Но флаг сам решил сдаться. Он замер на секунду в воздухе, колыхнулся и тихо опустился на штыки русских солдат. Лишь после этого он был передан Пещурову[28]28
  Исторический факт.


[Закрыть]
.

Адмирал сердито сунул флаг за борт шинели. Он откровенно нервничал и злился. Как сообщить обо всем происшедшем его величеству? Не произведет ли это скверное впечатление? А главное не взгреют ли за все это его, адмирала Пещурова? Ведь об этом скандале газетные писаки раструбят по всему земному шару.

Генерал Галлер подошел к флагштоку, привязал к линю флаг и сам вздернул его. Американские «звезды и полосы» легко и горделиво взмыли кверху. На половине пути флаг развернулся, громко и отчетливо хлопнув, а на конце флагштока замер, напряженный и буйный, всплескивая упруго под ударами ветра.

Умеющие глядеть увидели бы в этом развевающемся звездном флаге молодой, полнокровный, смелый и жадный американский империализм.

Русская эра в Аляске кончилась. Началась американская.

Русская батарея начала салютовать американскому флагу. Коротконогий штабс-капитан в потрепанной шинелишке и ржавых сапогах со сладостным замиранием в голосе выкрикивал:

– Первое, пли! Второе, пли! Третье…

А после каждого выстрела ради сохранения ровных пауз он отсчитывал про себя до пятидесяти, закатив глаза и помахивая рукой как дирижер в оркестре.

Погорелко невольно улыбнулся этому самозабвенному усердию. Но взглянув на Сукачева, траппер удивился и испугался той ненависти, которая тяжело лежала на лице заставного капитана. В глазах Македона Иваныча, цепко следивших за перебегавшим от орудия к орудию артиллеристом, пылала ярость.

И трапперу стало понятным и близким это чувство страстной злобы.

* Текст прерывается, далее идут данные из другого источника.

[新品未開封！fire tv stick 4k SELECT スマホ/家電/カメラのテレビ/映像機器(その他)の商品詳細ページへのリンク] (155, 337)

В этом штабс-капитанишке Сукачев видел винтик той машины, называемой Российской империей, которая бездушно и жестоко распоряжается судьбами как отдельных людей, так и целых стран.

– Пойдемте. Больше нечего смотреть, – взял траппер Сукачева за рукав полушубка. – Кончено!

– И то пойдемте, – тяжело перевел дух заставный капитан. – Лучше уйти от греха, а не то боюсь, врежу кому ни на есть в ухо…

VII. «Ты хотел этого, Жорж Дандэн!»

Но уйти им не удалось. Толпа, промерзшая и уставшая, тоже хлынула с площади по домам. Образовалась толчея. И перед траппером внезапно, словно из-под земли выросший, появился маркиз де-Монтебелло. Погорелко заподозрил, что канадец давно уже следил за ними, а теперь разыграл сцену неожиданной встречи.

– Добрый день, господа! – приветливо крикнул маркиз, поднося руку к своей котиковой шапке. – Рад встрече с друзьями. Не правда ли, тягостная церемония? Особенно этот ужасный случай с флагом. Как хотите, господа, но это некий символ. Русская нация сама, собственными руками сорвала свой флаг, свое достоинство. Ужасно!

Челюсти Сукачева судорожно содержались. Накопившийся гнев наконец-то нашёл выход.

– А при чем тут русский народ? – с недобрым спокойствием спросил он. – Если один мерзавец…

– О, да, да, – поспешил согласиться маркиз. – Видимо я не совсем ясно выразился. Поверьте, господа, что я очень уважаю русских, сынов нации, спалившей пороху больше чем какая-либо другая, за исключением конечно нас, французов. Во всем виноват только ваш бесталанный император.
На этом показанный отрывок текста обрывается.